Nonprofit organization in the USA

The Safina Center is a 501(c)3 nonprofit nature conservation and environmental organization headquartered in Setauket, New York as part of Stony Brook University. It was founded in 2003 as the Blue Ocean Institute and later renamed in honor of the founder, Carl Safina.

==History==
The Safina Center was founded in 2003 by Dr. Carl Safina, (PhD in Ecology from Rutgers University), a MacArthur fellow and inaugural holder of the Endowed Chair for Nature and Humanity at Stony Brook University.
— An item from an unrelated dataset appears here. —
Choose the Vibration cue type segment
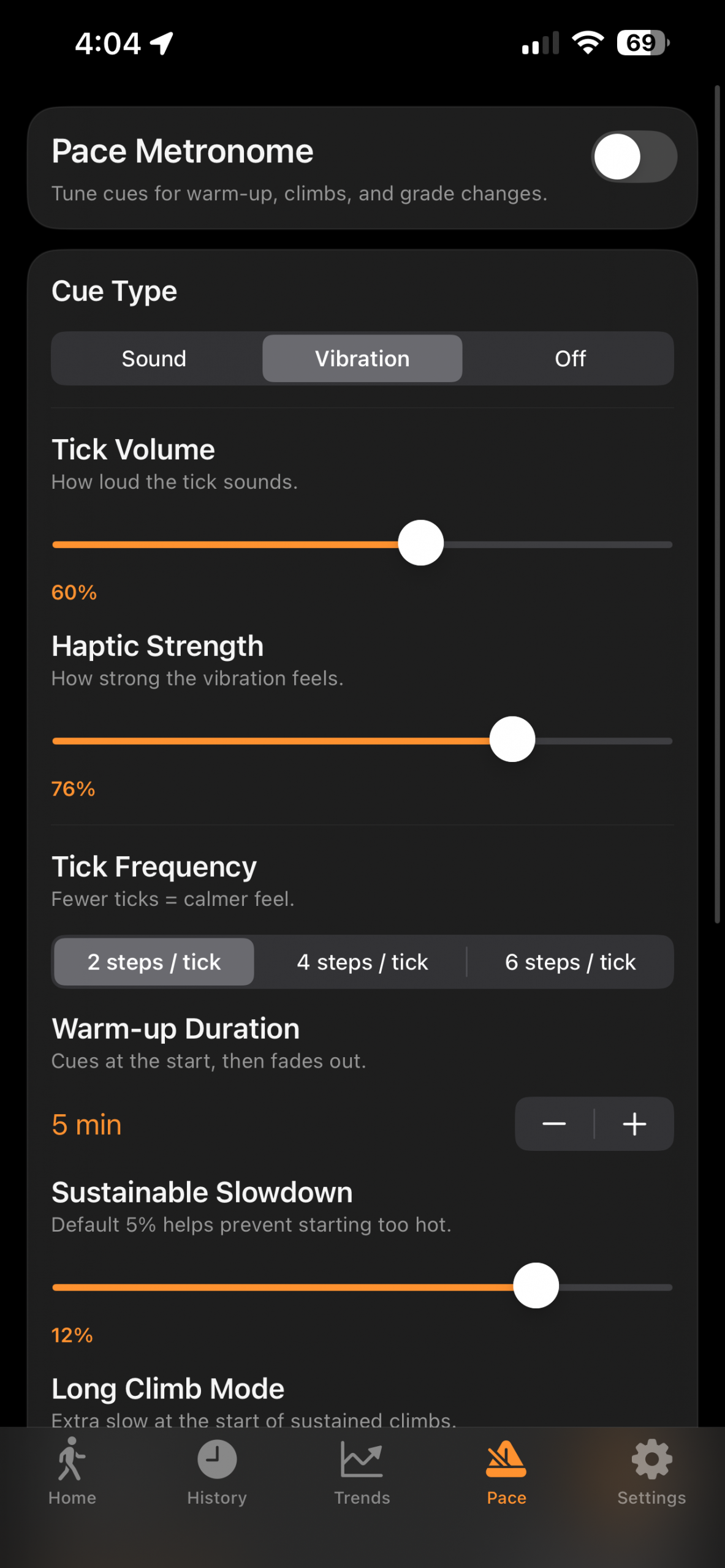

Its original focus was ocean science and policy, primarily fish and fisheries. Subsequently, their focus widened as climate-related issues such as global warming and ocean acidification made it necessary to address the global influence of energy, food production, material culture and the expanding human footprint on not just the ocean but on the living world generally. The Safina Center began wide exploration and interpretation of how humans are changing the living world, and what those changes mean for life-supporting systems, living nature, and people.